自分が「緊張しい」か分からない人は、当てはまるものがないかを確認してみましょう。
緊張のため声が上ずる
人は緊張すると、無意識のうちに体へ力を入れてしまいかちなので、喉の筋肉にもこわばりを与えてしまうことがあります。
喉の筋肉がこわばると声が上ずってしまったり、変な発音になってしまったりしてしまいます。さらに、声が上ずってしまったことで「変な声が出てしまった!」と余計に緊張が高まるという悪循環につながることもあるでしょう。
手や足が震えてしまう
「今から発表しなければならない」「上司が来たら失敗を報告しなければならない」など、これから緊張するような場面が控えている際に、手や足が震え始めることがあります。

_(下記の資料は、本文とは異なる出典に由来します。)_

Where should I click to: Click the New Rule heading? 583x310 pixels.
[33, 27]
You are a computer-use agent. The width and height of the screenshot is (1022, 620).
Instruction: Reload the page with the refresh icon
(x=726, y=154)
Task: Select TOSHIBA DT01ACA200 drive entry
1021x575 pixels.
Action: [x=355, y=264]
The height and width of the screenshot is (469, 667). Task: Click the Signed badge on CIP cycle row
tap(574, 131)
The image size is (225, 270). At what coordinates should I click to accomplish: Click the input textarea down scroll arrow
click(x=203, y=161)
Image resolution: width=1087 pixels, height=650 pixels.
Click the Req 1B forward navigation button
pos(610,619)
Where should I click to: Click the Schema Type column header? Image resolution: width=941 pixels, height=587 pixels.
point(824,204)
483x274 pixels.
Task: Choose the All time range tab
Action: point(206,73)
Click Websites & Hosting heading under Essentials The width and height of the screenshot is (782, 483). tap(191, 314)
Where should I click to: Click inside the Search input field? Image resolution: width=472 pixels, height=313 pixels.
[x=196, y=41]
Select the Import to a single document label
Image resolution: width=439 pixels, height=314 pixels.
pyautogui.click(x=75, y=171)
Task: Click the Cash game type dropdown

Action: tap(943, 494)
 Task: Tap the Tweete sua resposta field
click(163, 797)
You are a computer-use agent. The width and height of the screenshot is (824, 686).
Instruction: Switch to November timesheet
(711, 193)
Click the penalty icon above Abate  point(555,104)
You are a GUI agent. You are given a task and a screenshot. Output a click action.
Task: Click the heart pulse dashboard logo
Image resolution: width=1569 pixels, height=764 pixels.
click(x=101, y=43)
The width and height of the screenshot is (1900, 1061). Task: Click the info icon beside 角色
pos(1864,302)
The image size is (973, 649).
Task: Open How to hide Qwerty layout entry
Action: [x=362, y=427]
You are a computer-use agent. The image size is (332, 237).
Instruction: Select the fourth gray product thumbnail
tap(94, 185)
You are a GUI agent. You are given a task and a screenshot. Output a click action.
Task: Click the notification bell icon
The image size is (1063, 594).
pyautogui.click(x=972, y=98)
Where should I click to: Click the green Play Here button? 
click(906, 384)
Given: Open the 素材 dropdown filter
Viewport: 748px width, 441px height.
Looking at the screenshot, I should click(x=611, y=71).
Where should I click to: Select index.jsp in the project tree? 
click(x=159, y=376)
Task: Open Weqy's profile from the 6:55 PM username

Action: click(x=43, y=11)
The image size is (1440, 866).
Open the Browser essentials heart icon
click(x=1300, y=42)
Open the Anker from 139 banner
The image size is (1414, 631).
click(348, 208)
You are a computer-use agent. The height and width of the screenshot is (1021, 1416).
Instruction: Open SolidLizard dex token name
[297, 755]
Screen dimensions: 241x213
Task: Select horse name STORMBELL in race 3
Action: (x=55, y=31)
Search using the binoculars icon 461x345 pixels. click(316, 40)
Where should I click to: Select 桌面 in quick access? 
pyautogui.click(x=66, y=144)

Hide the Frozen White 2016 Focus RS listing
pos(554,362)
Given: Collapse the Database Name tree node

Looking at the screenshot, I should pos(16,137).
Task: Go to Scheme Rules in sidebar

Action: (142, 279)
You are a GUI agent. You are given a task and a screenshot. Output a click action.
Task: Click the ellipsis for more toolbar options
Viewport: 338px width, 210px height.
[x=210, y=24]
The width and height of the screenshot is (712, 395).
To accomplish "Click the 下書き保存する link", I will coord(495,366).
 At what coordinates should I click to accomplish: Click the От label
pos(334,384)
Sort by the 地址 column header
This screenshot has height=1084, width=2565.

手や足の震えは、自律神経が緊張によって乱れてしまうことから起こります。震えを抑えようと思うほど焦って、余計に緊張してしまうこともあります。
モジモジしてしまう
緊張からモジモジしてしまうという特徴が見られることもあります。
意見を求められているのに頭が真っ白になり言葉に詰まる、相手を呼び止めたものの、はっきりせずなかなか話し出すことができないなどの行動が見られます。
意見を求めた側や、呼び止められた側からすると「どうしたんだろう?」と思ってしまいますが、本人にとっても頭の中がパニック状態です。相手を待たせている状況で余計に頭が真っ白になり、モジモジしてしまいます。
「緊張しい」の性格・原因とは
「どうして自分は緊張しいなんだろう」と思う人もいるでしょう。「緊張しい」は元々の性格によるものやトラウマが原因であるケースがあります。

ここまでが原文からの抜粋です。